Apple Senior Director of Global Accessibility Policy and Initiatives Sarah Herrlinger accepted the award on behalf of the company at an annual event dubbed ‘The Feast’ the CHC said in a press release.
Prior to the presentation, Herrlinger took part in a brief Q&A with CHC Executive Director Laurie Hanin to discuss Apple’s commitment to accessibility, tenets the company often touts in its own advertising. When asked how inclusion became an important value to Apple, Herrlinger said the philosophy has been central to the company’s ethos “from the very beginning.”
“Our products should reduce barriers so you can do just that, regardless of ability. This work is never done,” she said. “But it’s exactly the kind of design and engineering challenge Apple was built for.”
“At Apple, accessibility is viewed as a human right, not a feature to tick off a compliance checklist,” Herrlinger adds.
The company has for years incorporated accessibility assets like VoiceOver screen reader technology and system-level integration with hearing aids in its iOS and Mac devices, and continues to make advancements toward improving the user experience for people living with hearing loss. In 2016, for example, Apple rolled out AirPods-style streaming and Live Listen support for Made For iPhone hearing aids.
“For Apple, the ongoing investment into accessibility tech is a show of respect for its customers,” Herrlinger said.
The executive went on to highlight in-store accommodations for people with hearing loss, saying Apple outlets are equipped with audio kits for use during instructional workshops, some of which focus on device accessibility. Further, customers who require American Sign Language interpreters can schedule one to attend their store visit.

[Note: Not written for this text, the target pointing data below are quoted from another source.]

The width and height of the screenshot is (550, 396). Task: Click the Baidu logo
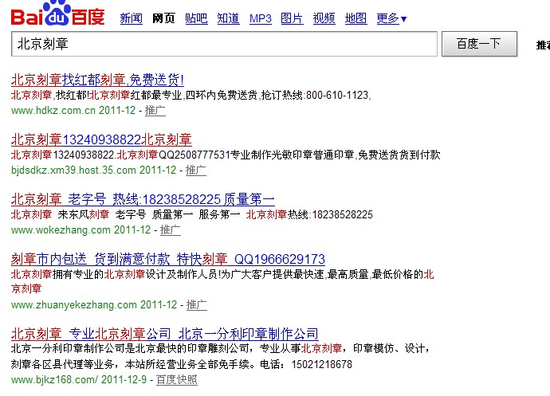pyautogui.click(x=57, y=15)
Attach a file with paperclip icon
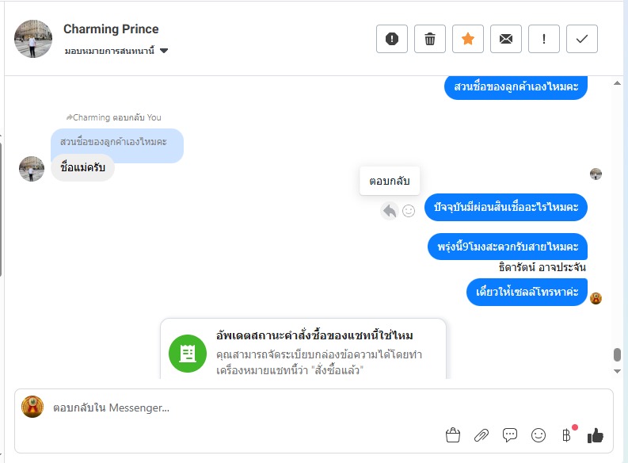The width and height of the screenshot is (628, 463). [481, 435]
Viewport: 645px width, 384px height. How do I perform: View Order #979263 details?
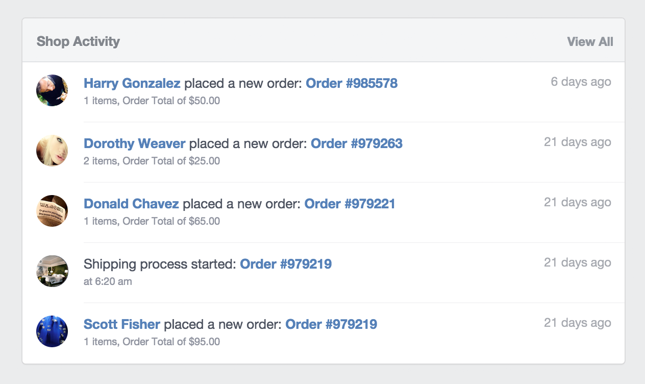357,143
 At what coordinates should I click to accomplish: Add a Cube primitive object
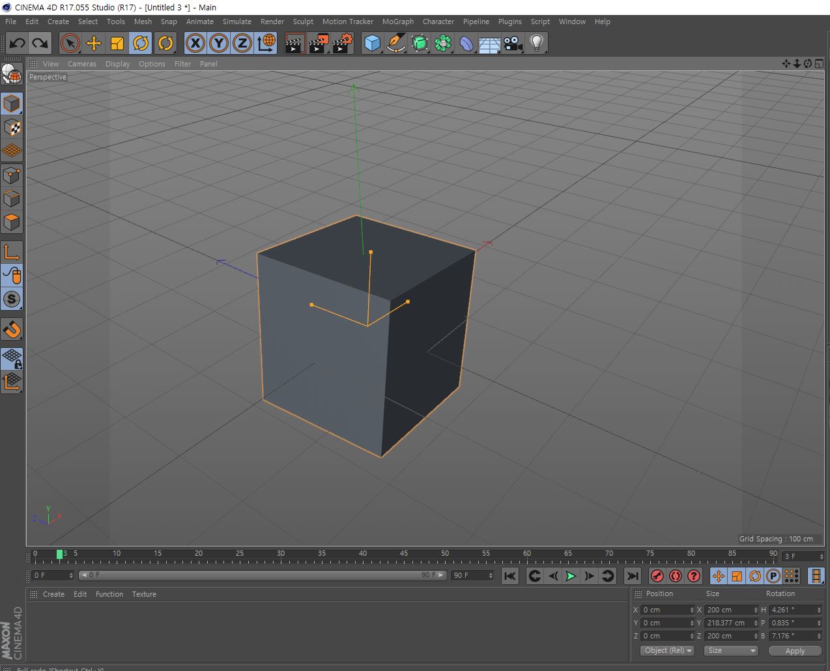(x=372, y=44)
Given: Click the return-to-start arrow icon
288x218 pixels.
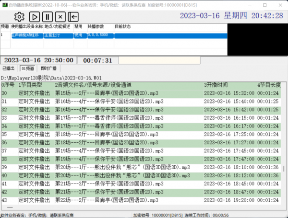Looking at the screenshot, I should click(x=74, y=17).
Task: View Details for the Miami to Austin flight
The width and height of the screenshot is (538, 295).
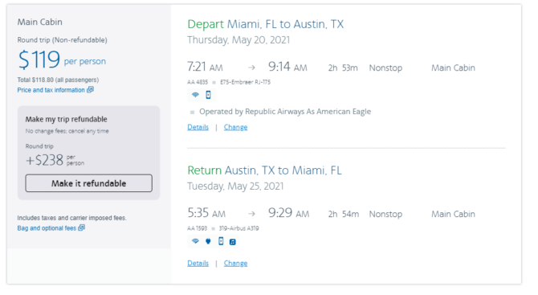Action: [198, 127]
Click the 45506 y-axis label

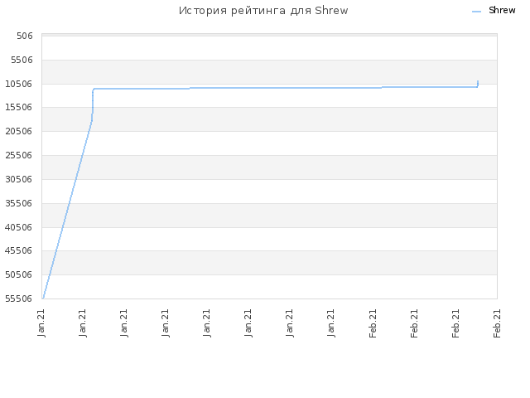tap(19, 250)
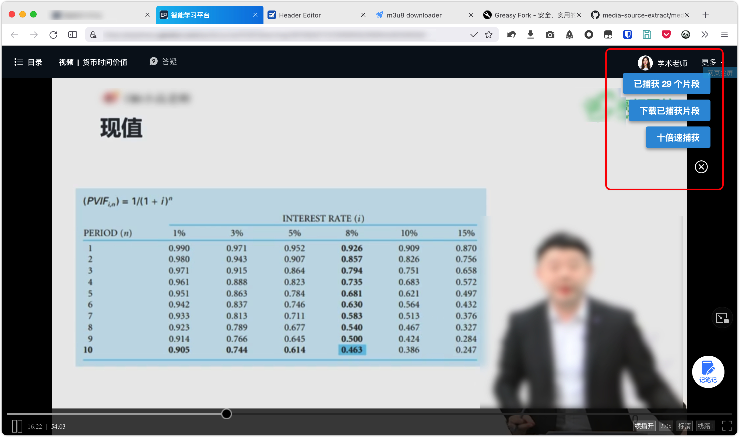Close the capture panel with circled X
The width and height of the screenshot is (739, 437).
(701, 167)
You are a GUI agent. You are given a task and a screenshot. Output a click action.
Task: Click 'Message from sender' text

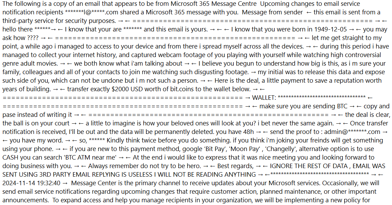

When Apple unveiled iPad Pro and new Mac hardware at a special event last month, it live streamed the announcements to select Apple store locations outfitted with video walls. The broadcasts were accompanied by real-time closed captioning.
Herrlinger said Apple is “just getting started” when it comes to accessibility, which is typically cited with a capital “A” in the company’s marketing material.
“One of the great things about the Apple ecosystem is how it enables third-party developers to build apps that reach hundreds of millions of people around the world,” Herrlinger said. “We see this already in the apps we all rely on daily, both within the deaf and hard of hearing community and beyond. We’re seeing a lot of excitement among developers who’re increasingly embracing accessibility as part of their app design process.”
Apple is considered an industry leader in device accessibility and as such has received numerous accolades for its efforts in the space. In 2015, for example, Apple received the American Foundation for the Blind’s Helen Keller Achievement Award for creating and implementing VoiceOver, and was last year featured as a corporate honoree at the 57th annual Louis Braille Awards in recognition of contributions to the blind and visually impaired community.
Apple last year launched an Accessibility mini-site highlighting the many features and accommodations built into its various products, from special display modes to Siri support, software tools and hardware integrations.